Every entry, from first to last, must be written out exactly.

Information Start Marker

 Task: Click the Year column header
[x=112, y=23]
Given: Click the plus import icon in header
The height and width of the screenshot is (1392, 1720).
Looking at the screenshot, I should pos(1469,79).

Information End Marker

▸ Result for this exercise
 Task: Click the Year column header
[x=112, y=23]
Given: Click the plus import icon in header
The height and width of the screenshot is (1392, 1720).
Looking at the screenshot, I should pos(1469,79).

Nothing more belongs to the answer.